→ DIRECTIONS FOR THIS TASK:
A word-for-word copy of the listing is needed. Retype it in full.

→ TASK MATERIAL:
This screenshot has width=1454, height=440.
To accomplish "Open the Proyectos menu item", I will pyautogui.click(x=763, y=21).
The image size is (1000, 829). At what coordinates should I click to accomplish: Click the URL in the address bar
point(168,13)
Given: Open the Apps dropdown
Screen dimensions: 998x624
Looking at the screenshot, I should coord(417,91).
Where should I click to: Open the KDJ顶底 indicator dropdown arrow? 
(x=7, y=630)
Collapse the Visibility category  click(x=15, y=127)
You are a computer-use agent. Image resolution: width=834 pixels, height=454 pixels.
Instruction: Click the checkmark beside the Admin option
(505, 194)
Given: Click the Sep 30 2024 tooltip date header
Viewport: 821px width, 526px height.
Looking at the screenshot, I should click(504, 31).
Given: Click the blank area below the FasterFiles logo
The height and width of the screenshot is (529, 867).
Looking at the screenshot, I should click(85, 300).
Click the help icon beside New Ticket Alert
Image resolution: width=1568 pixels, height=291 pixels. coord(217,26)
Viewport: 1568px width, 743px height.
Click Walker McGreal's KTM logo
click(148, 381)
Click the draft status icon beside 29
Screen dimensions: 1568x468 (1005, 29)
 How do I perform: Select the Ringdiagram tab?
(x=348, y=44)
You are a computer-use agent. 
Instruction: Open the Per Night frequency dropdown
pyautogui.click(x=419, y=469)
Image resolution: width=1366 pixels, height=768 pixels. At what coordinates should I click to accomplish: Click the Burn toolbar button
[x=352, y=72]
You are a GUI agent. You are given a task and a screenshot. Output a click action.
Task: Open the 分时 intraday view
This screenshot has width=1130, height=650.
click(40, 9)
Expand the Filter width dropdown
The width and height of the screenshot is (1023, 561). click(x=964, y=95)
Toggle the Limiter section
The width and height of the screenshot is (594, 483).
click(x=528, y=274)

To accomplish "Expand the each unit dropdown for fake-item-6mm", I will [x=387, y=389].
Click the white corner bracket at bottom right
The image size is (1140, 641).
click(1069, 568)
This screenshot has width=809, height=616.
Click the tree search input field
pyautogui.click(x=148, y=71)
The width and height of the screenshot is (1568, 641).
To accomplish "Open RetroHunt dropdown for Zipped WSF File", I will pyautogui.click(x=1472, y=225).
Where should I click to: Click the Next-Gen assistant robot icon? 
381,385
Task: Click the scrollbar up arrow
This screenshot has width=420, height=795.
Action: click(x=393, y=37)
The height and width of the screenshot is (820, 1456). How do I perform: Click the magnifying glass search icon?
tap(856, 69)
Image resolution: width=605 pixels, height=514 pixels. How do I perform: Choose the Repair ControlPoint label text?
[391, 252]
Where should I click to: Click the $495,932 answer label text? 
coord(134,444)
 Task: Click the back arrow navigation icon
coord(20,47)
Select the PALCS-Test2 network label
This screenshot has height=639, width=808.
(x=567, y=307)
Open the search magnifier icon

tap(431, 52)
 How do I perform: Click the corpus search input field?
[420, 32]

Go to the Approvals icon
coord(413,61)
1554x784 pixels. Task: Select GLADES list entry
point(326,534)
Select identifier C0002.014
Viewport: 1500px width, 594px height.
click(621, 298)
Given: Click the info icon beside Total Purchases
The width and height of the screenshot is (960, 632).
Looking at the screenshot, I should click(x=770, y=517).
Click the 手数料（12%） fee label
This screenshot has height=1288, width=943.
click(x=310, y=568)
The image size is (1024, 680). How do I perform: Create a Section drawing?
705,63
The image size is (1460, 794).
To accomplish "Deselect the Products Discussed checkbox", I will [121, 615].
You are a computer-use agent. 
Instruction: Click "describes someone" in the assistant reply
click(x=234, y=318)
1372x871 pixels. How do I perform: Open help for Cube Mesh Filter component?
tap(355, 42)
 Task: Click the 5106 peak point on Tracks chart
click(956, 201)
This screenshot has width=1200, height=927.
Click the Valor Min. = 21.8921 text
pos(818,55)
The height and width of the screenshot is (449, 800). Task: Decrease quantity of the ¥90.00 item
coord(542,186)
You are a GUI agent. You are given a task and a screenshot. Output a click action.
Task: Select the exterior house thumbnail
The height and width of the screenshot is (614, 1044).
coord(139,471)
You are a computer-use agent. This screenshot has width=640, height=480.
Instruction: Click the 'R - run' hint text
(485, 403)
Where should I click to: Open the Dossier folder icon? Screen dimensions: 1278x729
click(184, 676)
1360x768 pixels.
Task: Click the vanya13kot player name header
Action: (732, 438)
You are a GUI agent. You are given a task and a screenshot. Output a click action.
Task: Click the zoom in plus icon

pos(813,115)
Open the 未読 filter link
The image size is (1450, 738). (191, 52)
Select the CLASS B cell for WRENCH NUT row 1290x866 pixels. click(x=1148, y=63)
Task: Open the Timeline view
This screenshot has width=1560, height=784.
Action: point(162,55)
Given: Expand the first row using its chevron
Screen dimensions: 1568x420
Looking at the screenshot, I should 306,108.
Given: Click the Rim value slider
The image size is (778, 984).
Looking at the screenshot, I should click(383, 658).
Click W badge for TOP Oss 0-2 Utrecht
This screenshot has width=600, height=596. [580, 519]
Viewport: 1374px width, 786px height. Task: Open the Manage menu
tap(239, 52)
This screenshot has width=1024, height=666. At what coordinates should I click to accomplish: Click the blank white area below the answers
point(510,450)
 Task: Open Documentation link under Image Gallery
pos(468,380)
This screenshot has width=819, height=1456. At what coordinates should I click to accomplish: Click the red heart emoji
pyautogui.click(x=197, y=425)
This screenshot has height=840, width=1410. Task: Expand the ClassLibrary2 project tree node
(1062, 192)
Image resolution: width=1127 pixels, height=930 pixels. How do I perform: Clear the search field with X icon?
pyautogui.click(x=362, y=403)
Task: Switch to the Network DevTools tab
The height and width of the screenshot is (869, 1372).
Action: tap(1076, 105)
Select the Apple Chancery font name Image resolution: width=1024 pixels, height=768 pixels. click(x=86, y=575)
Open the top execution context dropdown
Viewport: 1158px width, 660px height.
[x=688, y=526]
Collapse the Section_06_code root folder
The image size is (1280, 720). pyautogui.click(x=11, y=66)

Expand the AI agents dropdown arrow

→ TASK RESULT:
This screenshot has width=1454, height=440.
To accomplish "Open the Proyectos menu item", I will pyautogui.click(x=763, y=21).
The image size is (1000, 829). At what coordinates should I click to accomplish: Click the URL in the address bar
point(168,13)
Given: Open the Apps dropdown
Screen dimensions: 998x624
Looking at the screenshot, I should coord(417,91).
Where should I click to: Open the KDJ顶底 indicator dropdown arrow? 
(x=7, y=630)
Collapse the Visibility category  click(x=15, y=127)
You are a computer-use agent. Image resolution: width=834 pixels, height=454 pixels.
Instruction: Click the checkmark beside the Admin option
(505, 194)
Given: Click the Sep 30 2024 tooltip date header
Viewport: 821px width, 526px height.
Looking at the screenshot, I should click(504, 31).
Given: Click the blank area below the FasterFiles logo
The height and width of the screenshot is (529, 867).
Looking at the screenshot, I should click(85, 300).
Click the help icon beside New Ticket Alert
Image resolution: width=1568 pixels, height=291 pixels. coord(217,26)
Viewport: 1568px width, 743px height.
Click Walker McGreal's KTM logo
click(148, 381)
Click the draft status icon beside 29
Screen dimensions: 1568x468 (1005, 29)
 How do I perform: Select the Ringdiagram tab?
(x=348, y=44)
You are a computer-use agent. 
Instruction: Open the Per Night frequency dropdown
pyautogui.click(x=419, y=469)
Image resolution: width=1366 pixels, height=768 pixels. At what coordinates should I click to accomplish: Click the Burn toolbar button
[x=352, y=72]
You are a GUI agent. You are given a task and a screenshot. Output a click action.
Task: Open the 分时 intraday view
This screenshot has width=1130, height=650.
click(40, 9)
Expand the Filter width dropdown
The width and height of the screenshot is (1023, 561). click(x=964, y=95)
Toggle the Limiter section
The width and height of the screenshot is (594, 483).
click(x=528, y=274)

To accomplish "Expand the each unit dropdown for fake-item-6mm", I will [x=387, y=389].
Click the white corner bracket at bottom right
The image size is (1140, 641).
click(1069, 568)
This screenshot has width=809, height=616.
Click the tree search input field
pyautogui.click(x=148, y=71)
The width and height of the screenshot is (1568, 641).
To accomplish "Open RetroHunt dropdown for Zipped WSF File", I will pyautogui.click(x=1472, y=225).
Where should I click to: Click the Next-Gen assistant robot icon? 
381,385
Task: Click the scrollbar up arrow
This screenshot has width=420, height=795.
Action: click(x=393, y=37)
The height and width of the screenshot is (820, 1456). How do I perform: Click the magnifying glass search icon?
tap(856, 69)
Image resolution: width=605 pixels, height=514 pixels. How do I perform: Choose the Repair ControlPoint label text?
[391, 252]
Where should I click to: Click the $495,932 answer label text? 
coord(134,444)
 Task: Click the back arrow navigation icon
coord(20,47)
Select the PALCS-Test2 network label
This screenshot has height=639, width=808.
(x=567, y=307)
Open the search magnifier icon

tap(431, 52)
 How do I perform: Click the corpus search input field?
[420, 32]

Go to the Approvals icon
coord(413,61)
1554x784 pixels. Task: Select GLADES list entry
point(326,534)
Select identifier C0002.014
Viewport: 1500px width, 594px height.
click(621, 298)
Given: Click the info icon beside Total Purchases
The width and height of the screenshot is (960, 632).
Looking at the screenshot, I should click(x=770, y=517).
Click the 手数料（12%） fee label
This screenshot has height=1288, width=943.
click(x=310, y=568)
The image size is (1024, 680). How do I perform: Create a Section drawing?
705,63
The image size is (1460, 794).
To accomplish "Deselect the Products Discussed checkbox", I will [121, 615].
You are a computer-use agent. 
Instruction: Click "describes someone" in the assistant reply
click(x=234, y=318)
1372x871 pixels. How do I perform: Open help for Cube Mesh Filter component?
tap(355, 42)
 Task: Click the 5106 peak point on Tracks chart
click(956, 201)
This screenshot has width=1200, height=927.
Click the Valor Min. = 21.8921 text
pos(818,55)
The height and width of the screenshot is (449, 800). Task: Decrease quantity of the ¥90.00 item
coord(542,186)
You are a GUI agent. You are given a task and a screenshot. Output a click action.
Task: Select the exterior house thumbnail
The height and width of the screenshot is (614, 1044).
coord(139,471)
You are a computer-use agent. This screenshot has width=640, height=480.
Instruction: Click the 'R - run' hint text
(485, 403)
Where should I click to: Open the Dossier folder icon? Screen dimensions: 1278x729
click(184, 676)
1360x768 pixels.
Task: Click the vanya13kot player name header
Action: (732, 438)
You are a GUI agent. You are given a task and a screenshot. Output a click action.
Task: Click the zoom in plus icon

pos(813,115)
Open the 未読 filter link
The image size is (1450, 738). (191, 52)
Select the CLASS B cell for WRENCH NUT row 1290x866 pixels. click(x=1148, y=63)
Task: Open the Timeline view
This screenshot has width=1560, height=784.
Action: point(162,55)
Given: Expand the first row using its chevron
Screen dimensions: 1568x420
Looking at the screenshot, I should 306,108.
Given: Click the Rim value slider
The image size is (778, 984).
Looking at the screenshot, I should click(383, 658).
Click W badge for TOP Oss 0-2 Utrecht
This screenshot has width=600, height=596. [580, 519]
Viewport: 1374px width, 786px height. Task: Open the Manage menu
tap(239, 52)
This screenshot has width=1024, height=666. At what coordinates should I click to accomplish: Click the blank white area below the answers
point(510,450)
 Task: Open Documentation link under Image Gallery
pos(468,380)
This screenshot has width=819, height=1456. At what coordinates should I click to accomplish: Click the red heart emoji
pyautogui.click(x=197, y=425)
This screenshot has height=840, width=1410. Task: Expand the ClassLibrary2 project tree node
(1062, 192)
Image resolution: width=1127 pixels, height=930 pixels. How do I perform: Clear the search field with X icon?
pyautogui.click(x=362, y=403)
Task: Switch to the Network DevTools tab
The height and width of the screenshot is (869, 1372).
Action: tap(1076, 105)
Select the Apple Chancery font name Image resolution: width=1024 pixels, height=768 pixels. click(x=86, y=575)
Open the top execution context dropdown
Viewport: 1158px width, 660px height.
[x=688, y=526]
Collapse the Section_06_code root folder
The image size is (1280, 720). pyautogui.click(x=11, y=66)

Expand the AI agents dropdown arrow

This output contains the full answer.